* _Text_
-*-

# insurance query



## gav1513 (Apr 16, 2009)

right just a quick insurance question that knows how it works better than me

i turn 25 in march which with my current insurers means i can drive any other vehicle (obviusly with the owners knowledge) and be covered 3rd party fire and theft, now heres my query, we have my old work van sat at home in one of the garages, currently with no insurance does it have to be insured a;ready for me to drive it with my 3rd party cover? can i drive it how it is just under my cover?

i would say it has to be insured aswell as being covered under my insurance but im not sure


----------



## danwel (Feb 18, 2007)

Yes the car you want to drive 3rd party off your own policy needs to be insured as normal


----------



## Vossman (Aug 5, 2010)

The other car cannot be registered or owned by you and must be insured for road use too.


----------



## Shiny (Apr 23, 2007)

A couple of things, firstly, if it is your van, you won't be able to drive it under your driving other cars extension as it belongs to you. 

Secondly, it will need tax, so it must have insurance in place to comply with CIE requirements.

-*-

Rows of pointing data
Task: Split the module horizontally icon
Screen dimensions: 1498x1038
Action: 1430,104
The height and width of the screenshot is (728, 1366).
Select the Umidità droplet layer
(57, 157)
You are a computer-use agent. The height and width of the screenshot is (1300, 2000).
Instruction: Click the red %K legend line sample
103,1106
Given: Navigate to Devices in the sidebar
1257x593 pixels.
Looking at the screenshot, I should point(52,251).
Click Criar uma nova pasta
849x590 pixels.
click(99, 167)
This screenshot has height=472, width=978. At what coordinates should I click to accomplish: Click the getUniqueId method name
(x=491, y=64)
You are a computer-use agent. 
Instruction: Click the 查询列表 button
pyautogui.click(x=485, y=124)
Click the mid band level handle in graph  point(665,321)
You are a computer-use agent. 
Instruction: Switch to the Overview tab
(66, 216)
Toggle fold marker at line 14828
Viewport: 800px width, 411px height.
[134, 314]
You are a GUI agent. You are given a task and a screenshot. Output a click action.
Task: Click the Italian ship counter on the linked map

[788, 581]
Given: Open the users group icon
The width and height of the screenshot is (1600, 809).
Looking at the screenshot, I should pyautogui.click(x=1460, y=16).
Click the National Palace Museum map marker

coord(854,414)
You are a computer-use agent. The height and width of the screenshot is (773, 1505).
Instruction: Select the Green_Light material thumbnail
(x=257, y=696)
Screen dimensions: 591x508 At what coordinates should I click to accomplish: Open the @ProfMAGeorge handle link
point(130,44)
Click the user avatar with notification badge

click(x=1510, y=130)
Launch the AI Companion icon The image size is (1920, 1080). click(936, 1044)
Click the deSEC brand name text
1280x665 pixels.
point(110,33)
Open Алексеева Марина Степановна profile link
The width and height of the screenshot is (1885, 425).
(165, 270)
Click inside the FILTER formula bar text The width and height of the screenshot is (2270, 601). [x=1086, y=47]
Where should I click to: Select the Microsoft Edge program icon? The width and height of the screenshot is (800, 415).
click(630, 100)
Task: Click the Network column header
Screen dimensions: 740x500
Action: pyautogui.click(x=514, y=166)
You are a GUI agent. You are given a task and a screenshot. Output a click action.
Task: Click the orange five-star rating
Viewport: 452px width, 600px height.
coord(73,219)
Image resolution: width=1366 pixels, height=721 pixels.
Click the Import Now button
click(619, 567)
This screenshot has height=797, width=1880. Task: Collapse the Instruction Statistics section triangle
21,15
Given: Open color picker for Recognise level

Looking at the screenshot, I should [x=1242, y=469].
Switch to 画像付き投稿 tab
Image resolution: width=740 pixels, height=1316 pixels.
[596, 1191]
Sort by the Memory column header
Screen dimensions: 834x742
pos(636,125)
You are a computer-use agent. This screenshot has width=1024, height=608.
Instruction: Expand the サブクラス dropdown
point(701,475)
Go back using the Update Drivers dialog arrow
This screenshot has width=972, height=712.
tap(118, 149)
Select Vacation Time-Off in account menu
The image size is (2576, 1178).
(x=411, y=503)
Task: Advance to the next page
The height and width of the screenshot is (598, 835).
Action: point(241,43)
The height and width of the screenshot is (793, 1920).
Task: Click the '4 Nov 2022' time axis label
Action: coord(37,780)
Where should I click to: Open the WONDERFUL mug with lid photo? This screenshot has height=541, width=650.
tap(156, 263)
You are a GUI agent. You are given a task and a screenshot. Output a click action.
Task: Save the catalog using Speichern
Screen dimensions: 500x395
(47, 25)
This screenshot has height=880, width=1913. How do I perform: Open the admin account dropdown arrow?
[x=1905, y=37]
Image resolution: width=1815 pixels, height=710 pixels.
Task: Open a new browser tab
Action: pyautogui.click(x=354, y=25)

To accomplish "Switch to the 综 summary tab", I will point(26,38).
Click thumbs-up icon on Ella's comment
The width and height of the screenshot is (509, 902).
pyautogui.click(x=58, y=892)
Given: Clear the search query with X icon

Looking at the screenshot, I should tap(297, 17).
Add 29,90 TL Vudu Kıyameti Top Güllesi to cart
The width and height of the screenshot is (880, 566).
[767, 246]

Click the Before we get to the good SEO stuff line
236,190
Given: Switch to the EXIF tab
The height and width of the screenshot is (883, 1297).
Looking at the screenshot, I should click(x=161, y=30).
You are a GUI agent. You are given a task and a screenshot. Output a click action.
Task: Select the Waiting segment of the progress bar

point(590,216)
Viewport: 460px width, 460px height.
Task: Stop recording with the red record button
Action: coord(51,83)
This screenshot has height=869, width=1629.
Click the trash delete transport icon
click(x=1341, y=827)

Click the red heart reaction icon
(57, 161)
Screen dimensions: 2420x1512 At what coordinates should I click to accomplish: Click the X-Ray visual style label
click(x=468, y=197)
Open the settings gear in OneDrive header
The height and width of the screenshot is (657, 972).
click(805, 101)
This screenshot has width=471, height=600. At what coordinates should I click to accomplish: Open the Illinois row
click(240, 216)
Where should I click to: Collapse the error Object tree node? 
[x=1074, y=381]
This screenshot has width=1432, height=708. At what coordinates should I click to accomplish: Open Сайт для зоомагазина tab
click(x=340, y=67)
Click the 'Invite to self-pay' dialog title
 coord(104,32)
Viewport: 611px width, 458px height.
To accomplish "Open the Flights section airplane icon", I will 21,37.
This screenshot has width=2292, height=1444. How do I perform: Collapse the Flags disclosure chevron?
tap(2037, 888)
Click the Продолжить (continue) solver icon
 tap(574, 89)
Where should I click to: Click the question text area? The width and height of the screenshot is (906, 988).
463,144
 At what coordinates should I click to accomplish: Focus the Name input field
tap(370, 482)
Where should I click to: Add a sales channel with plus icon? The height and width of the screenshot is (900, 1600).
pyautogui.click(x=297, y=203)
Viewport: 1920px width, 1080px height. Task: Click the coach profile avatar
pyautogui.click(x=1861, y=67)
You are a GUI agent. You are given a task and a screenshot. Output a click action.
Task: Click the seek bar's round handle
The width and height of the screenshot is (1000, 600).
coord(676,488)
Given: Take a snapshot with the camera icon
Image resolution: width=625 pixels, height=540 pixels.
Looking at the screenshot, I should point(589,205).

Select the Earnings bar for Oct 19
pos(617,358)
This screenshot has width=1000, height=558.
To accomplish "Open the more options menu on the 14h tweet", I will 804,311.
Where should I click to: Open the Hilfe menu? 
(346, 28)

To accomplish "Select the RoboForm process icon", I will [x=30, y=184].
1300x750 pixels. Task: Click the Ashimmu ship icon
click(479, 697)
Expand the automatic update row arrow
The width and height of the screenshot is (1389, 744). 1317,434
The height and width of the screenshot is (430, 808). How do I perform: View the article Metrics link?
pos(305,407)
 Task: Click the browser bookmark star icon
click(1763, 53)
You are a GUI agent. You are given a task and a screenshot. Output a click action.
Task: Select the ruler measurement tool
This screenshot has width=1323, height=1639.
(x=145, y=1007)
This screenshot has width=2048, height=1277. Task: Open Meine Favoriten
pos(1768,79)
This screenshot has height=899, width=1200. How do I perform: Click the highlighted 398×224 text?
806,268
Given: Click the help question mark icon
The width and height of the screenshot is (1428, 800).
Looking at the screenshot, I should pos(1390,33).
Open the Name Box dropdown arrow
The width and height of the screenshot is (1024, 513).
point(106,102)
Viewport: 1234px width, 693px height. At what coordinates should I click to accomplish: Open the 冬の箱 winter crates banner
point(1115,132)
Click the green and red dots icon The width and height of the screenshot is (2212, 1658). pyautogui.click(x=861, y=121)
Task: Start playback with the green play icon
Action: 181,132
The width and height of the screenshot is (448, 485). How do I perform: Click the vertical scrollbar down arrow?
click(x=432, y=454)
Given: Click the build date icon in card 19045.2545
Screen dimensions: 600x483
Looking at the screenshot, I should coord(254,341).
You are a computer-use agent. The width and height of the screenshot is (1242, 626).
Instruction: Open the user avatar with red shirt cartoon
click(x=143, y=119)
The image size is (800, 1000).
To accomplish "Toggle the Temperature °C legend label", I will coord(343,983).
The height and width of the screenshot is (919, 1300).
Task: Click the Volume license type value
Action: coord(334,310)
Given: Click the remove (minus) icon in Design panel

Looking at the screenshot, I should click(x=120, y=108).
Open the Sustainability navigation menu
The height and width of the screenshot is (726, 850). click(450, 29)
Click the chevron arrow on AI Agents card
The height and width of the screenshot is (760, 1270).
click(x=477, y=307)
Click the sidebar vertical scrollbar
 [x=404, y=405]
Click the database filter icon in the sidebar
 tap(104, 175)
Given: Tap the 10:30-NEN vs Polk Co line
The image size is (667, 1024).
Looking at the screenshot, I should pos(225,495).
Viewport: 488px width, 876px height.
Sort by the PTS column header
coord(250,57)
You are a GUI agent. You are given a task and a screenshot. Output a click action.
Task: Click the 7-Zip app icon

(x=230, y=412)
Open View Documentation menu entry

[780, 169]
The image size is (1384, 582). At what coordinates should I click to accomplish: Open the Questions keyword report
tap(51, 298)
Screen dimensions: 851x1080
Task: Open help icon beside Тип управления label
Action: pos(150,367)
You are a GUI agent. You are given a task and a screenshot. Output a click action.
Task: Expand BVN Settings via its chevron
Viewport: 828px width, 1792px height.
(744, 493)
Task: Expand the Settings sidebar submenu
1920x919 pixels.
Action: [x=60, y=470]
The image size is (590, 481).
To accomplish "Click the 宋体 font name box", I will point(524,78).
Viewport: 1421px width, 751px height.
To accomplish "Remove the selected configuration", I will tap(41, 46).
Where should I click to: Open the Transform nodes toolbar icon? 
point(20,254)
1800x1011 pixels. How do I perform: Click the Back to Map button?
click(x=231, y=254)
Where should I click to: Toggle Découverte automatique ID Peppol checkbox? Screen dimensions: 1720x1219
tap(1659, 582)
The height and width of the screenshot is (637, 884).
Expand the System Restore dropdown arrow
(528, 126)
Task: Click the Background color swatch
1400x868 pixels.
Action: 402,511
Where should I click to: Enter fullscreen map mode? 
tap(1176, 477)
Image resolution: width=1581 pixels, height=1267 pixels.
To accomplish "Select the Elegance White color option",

-*-

* _Short problem 1_
Reproduce word for word the part of the insurance thread starting at "## Shiny (Apr" and ending at "belongs to you.".
* _Short problem 2_
Translate this sentence from the insurance thread into Spanish: "The other car cannot be registered or owned by you and must be insured for road use too."
* _Short problem 3_
According to the insurance thread, why can't the van be driven under the driving other cars extension?

* _Exercise output 1_
## Shiny (Apr 23, 2007)

A couple of things, firstly, if it is your van, you won't be able to drive it under your driving other cars extension as it belongs to you.

* _Exercise output 2_
El otro coche no puede estar registrado a tu nombre ni ser tuyo, y además debe estar asegurado para su uso en carretera.

* _Exercise output 3_
Because it belongs to the poster.